Feasibility of Total Neoadjuvant Treatment Using Short-Course MRI-Guided Radiotherapy with an Integrated Boost in Locally Advanced Rectal Cancer: A Pilot Study

Koen Kortbeek, Amy De Haar-Holleman, Jacques Bodenstein Bezuidenhout, Ellen Van Eetvelde, Sven Van Laere, Thierry Gevaert, Alexandra Sermeus, Benjamin Vanspeybroeck, Guy Soete, Mark De Ridder

Background: The RAPIDO trial demonstrated that short-course radiotherapy (5 × 5 Gy) followed by chemotherapy and surgery decreased disease-related treatment failure compared to long-course chemoradiotherapy. However, at 5-year follow-up, an increase in locoregional recurrence was observed. A strategy to improve local control is to increase radiotherapy dose. We present a retrospective analysis of a patient cohort treated with intensified MRI-guided radiotherapy. Methods: Between November 2021 and January 2024, 28 patients with cT3-4 N0-2 rectal cancer were included. Treatment consisted of adaptive MRI-guided external beam radiotherapy 5 × 5 Gy on the mesorectum with a simultaneous integrated boost (SIB) of 5 × 6 Gy on the gross tumor volume (GTV) followed by chemotherapy consisting of 18 weeks of CAPOX or FOLFOX. In case of a complete clinical response (cCR) following neoadjuvant treatment, a watchful-waiting approach was considered.
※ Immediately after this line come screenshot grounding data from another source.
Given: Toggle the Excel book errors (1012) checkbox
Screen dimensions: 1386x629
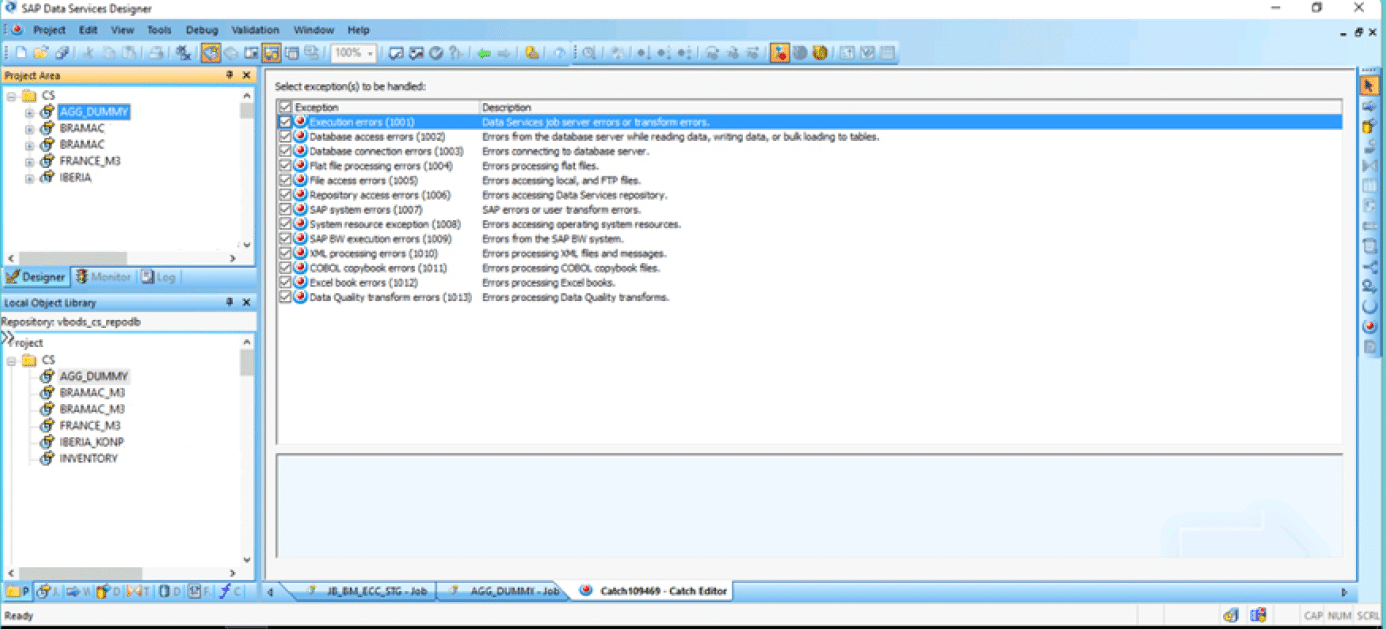Looking at the screenshot, I should (286, 283).
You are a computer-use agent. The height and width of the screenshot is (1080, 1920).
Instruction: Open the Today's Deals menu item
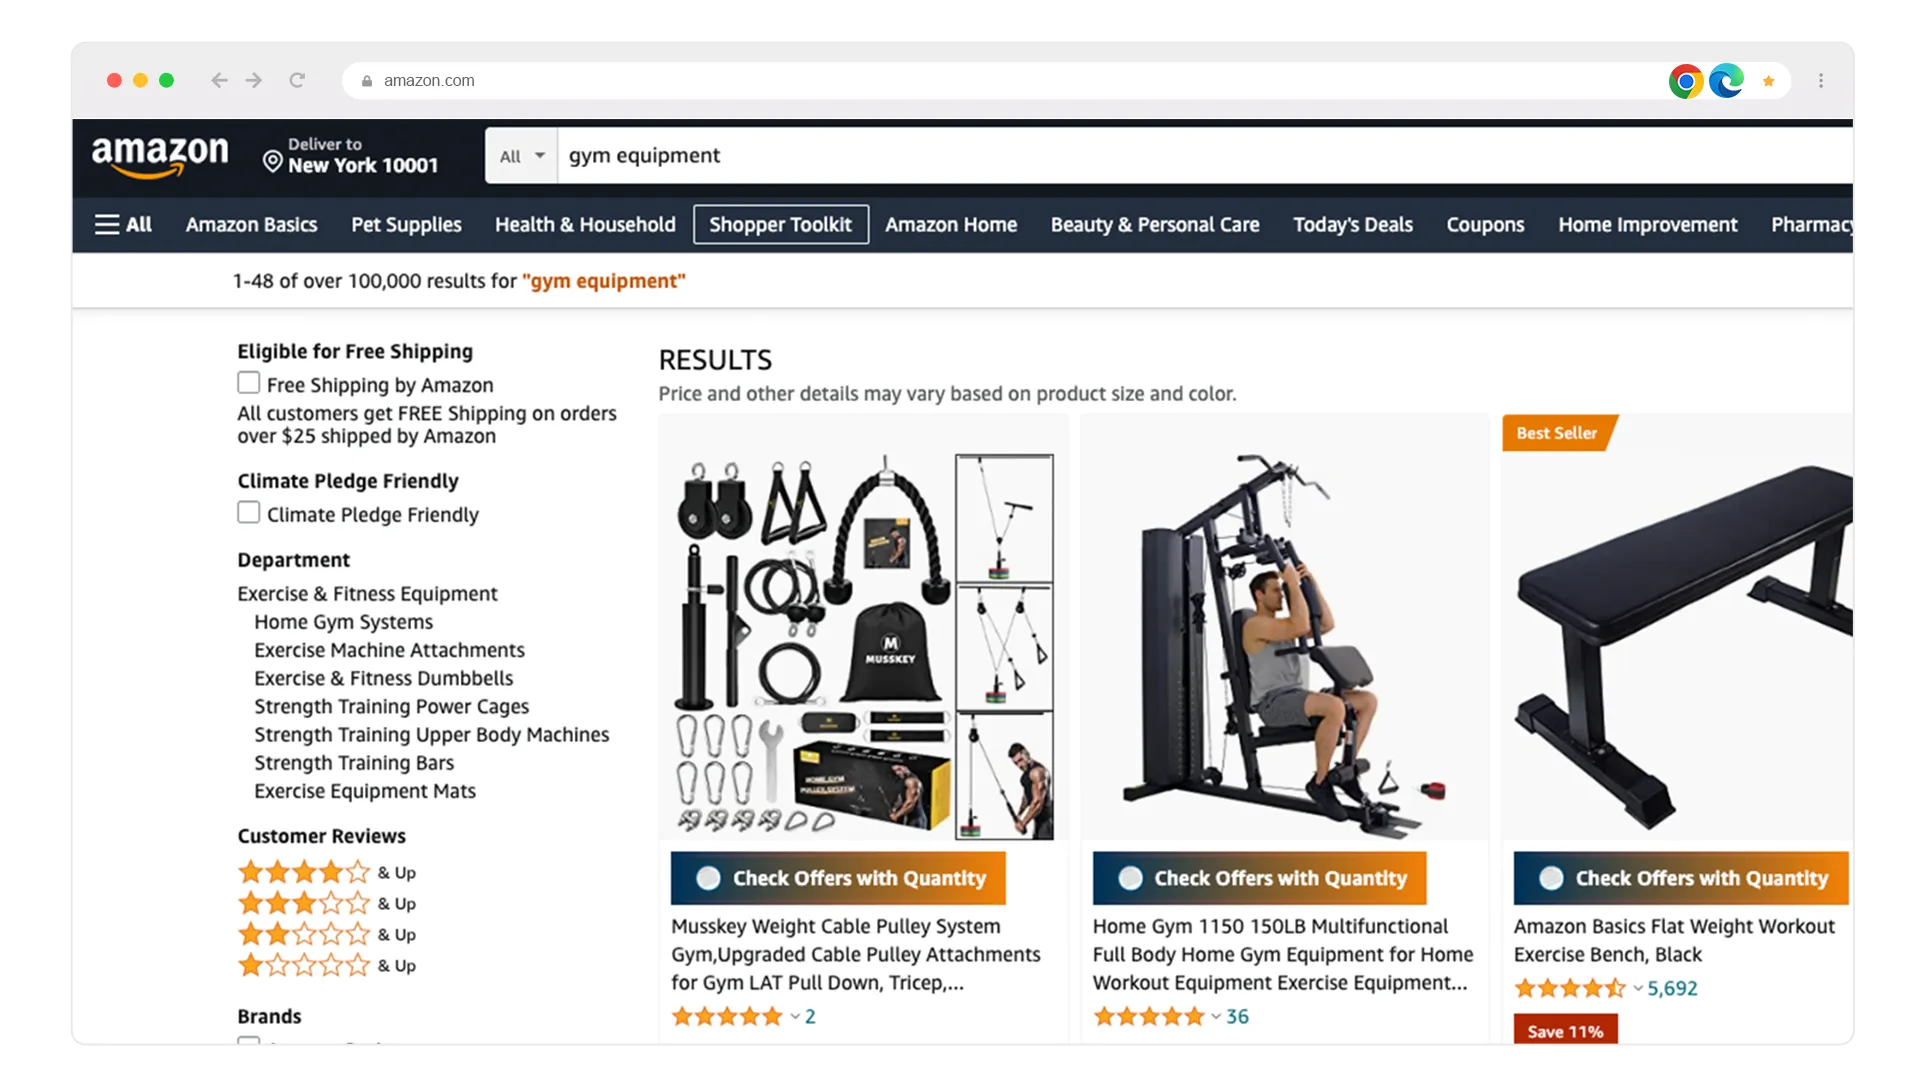1353,224
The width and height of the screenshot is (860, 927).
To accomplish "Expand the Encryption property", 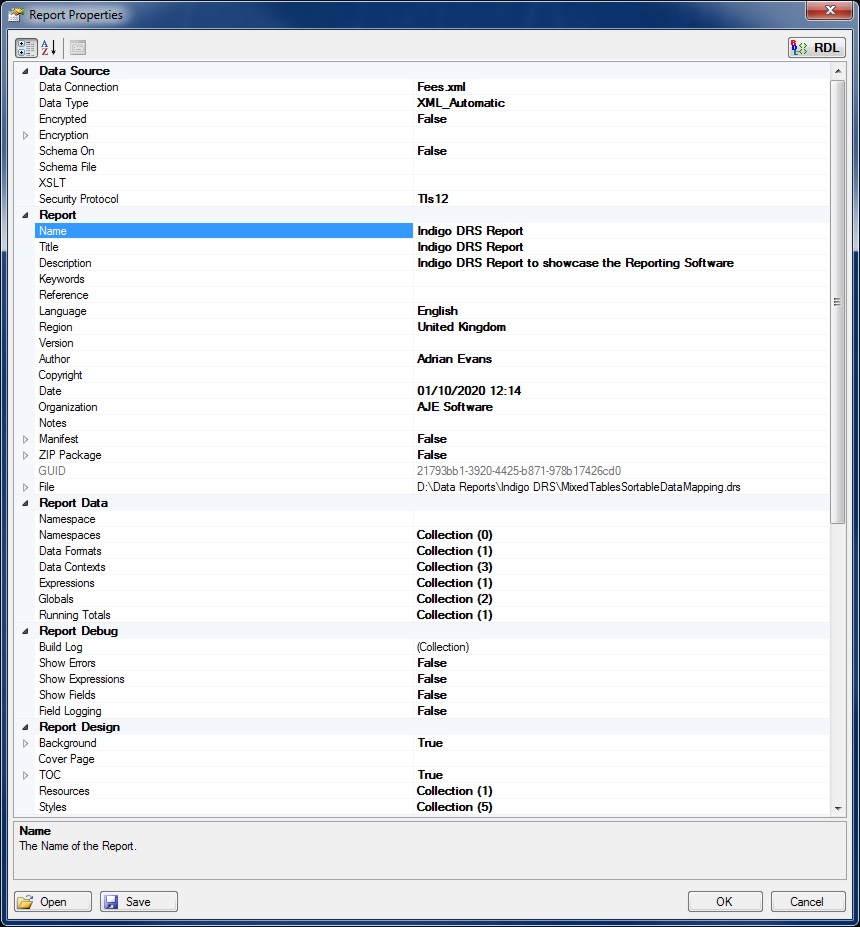I will 25,135.
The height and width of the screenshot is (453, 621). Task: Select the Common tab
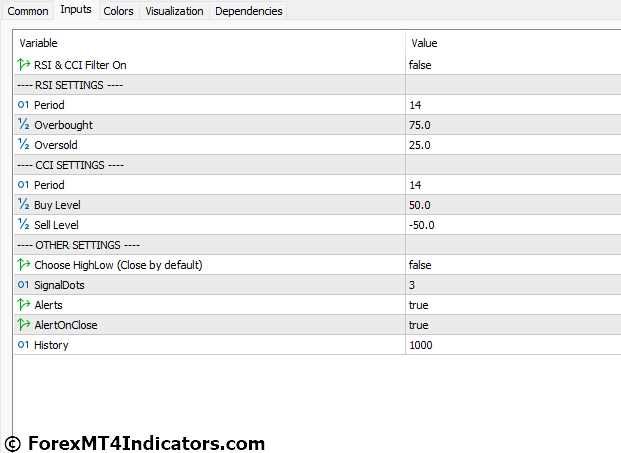point(28,11)
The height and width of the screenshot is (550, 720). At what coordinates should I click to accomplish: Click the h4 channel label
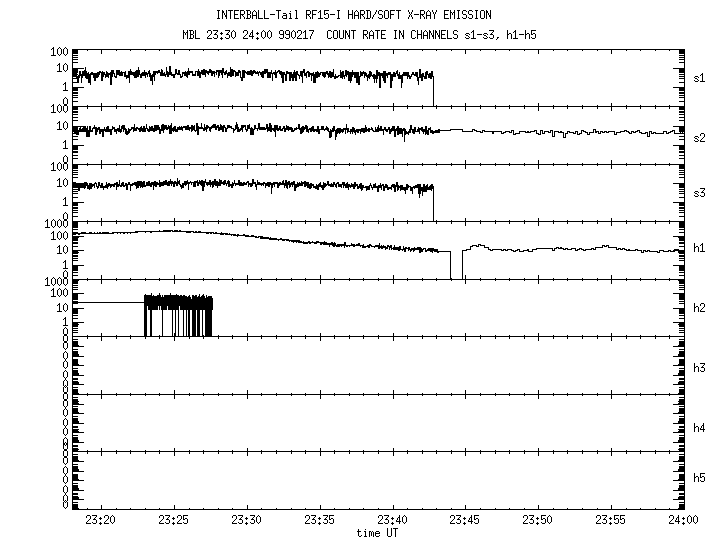coord(700,427)
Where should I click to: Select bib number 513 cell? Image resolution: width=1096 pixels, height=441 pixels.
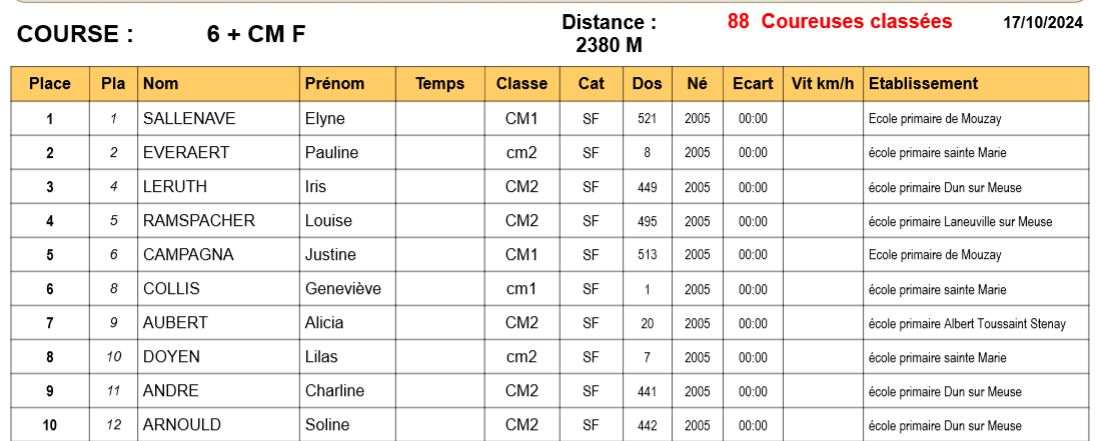tap(647, 255)
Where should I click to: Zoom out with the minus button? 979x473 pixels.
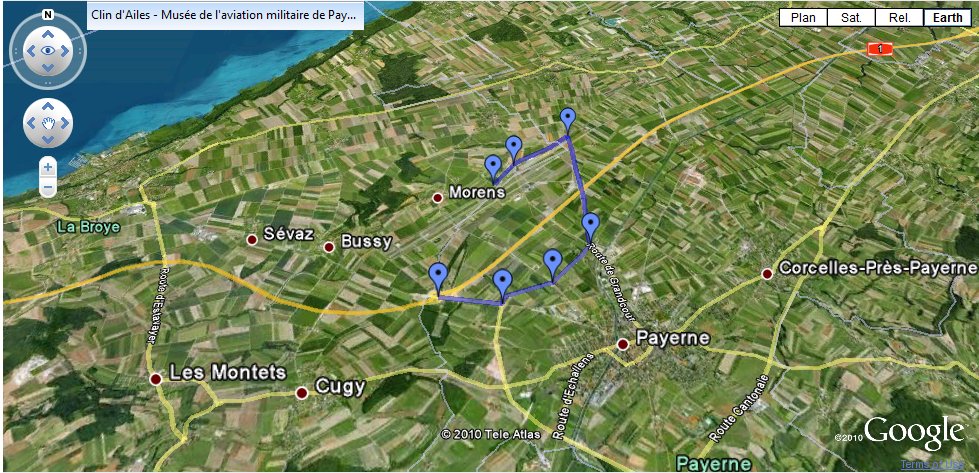point(48,187)
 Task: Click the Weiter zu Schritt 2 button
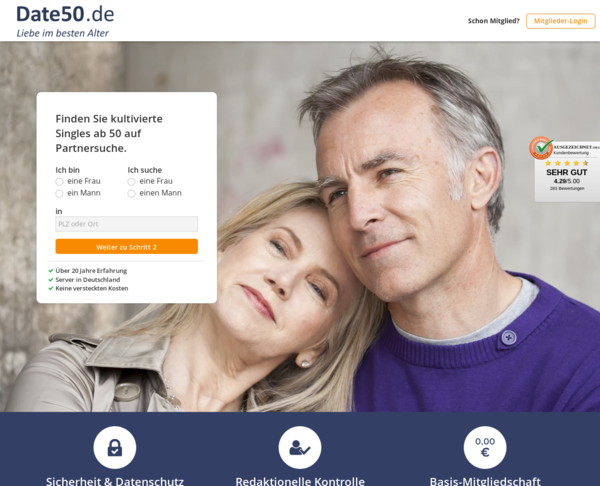(x=127, y=246)
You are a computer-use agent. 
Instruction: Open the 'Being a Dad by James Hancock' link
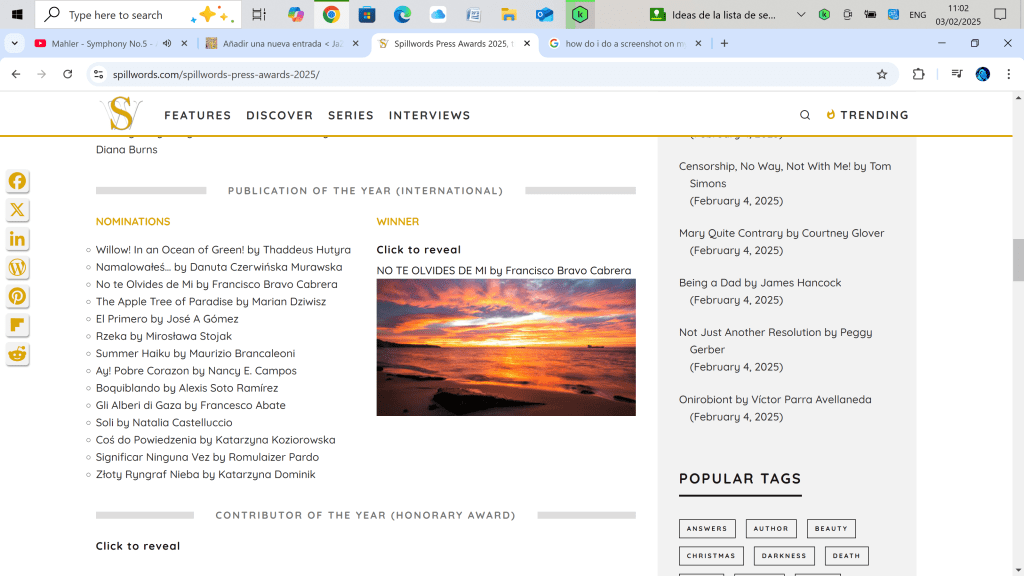pyautogui.click(x=759, y=283)
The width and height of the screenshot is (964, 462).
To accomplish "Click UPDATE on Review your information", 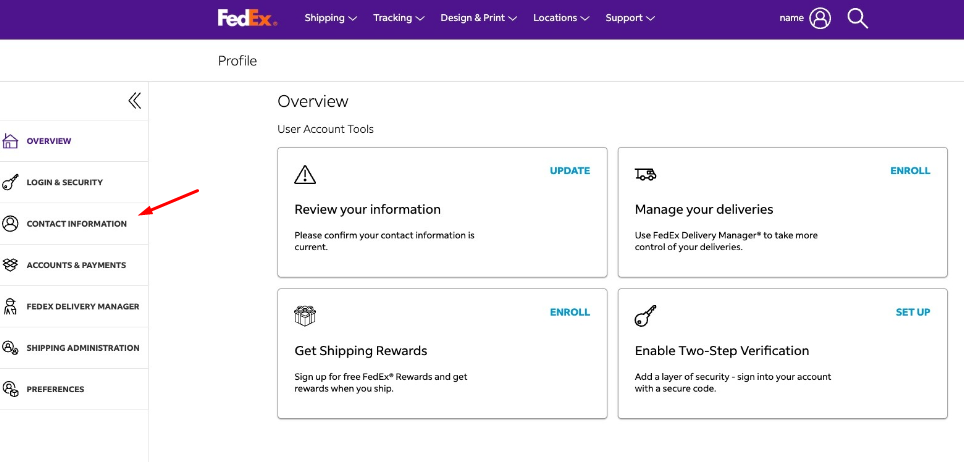I will pyautogui.click(x=569, y=171).
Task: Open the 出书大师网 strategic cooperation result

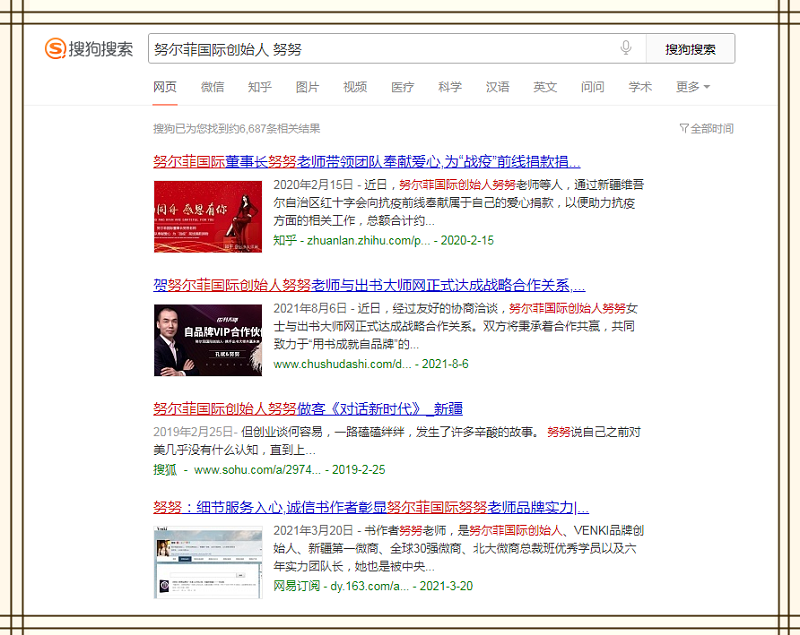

The primary outcome was local and distant recurrence. Results: 27 patients were included in the analysis, with a median follow-up of 39 months. One patient was excluded due to loss to follow-up. Six patients had a pathological complete response (pCR) on surgery, and seven in the watch-and-wait protocol had persistent cCR. Locoregional failure was observed in one patient and four patients developed distant metastasis, leading to death in one patient. Conclusions: Total neoadjuvant treatment (TNT) in locally advanced rectal cancer using an MRI-guided integrated boost on the GTV is tolerable and resulted in a high rate of pCR (22%) and persistent cCR (26%), with limited locoregional failure (4%) and distant relapse (15%).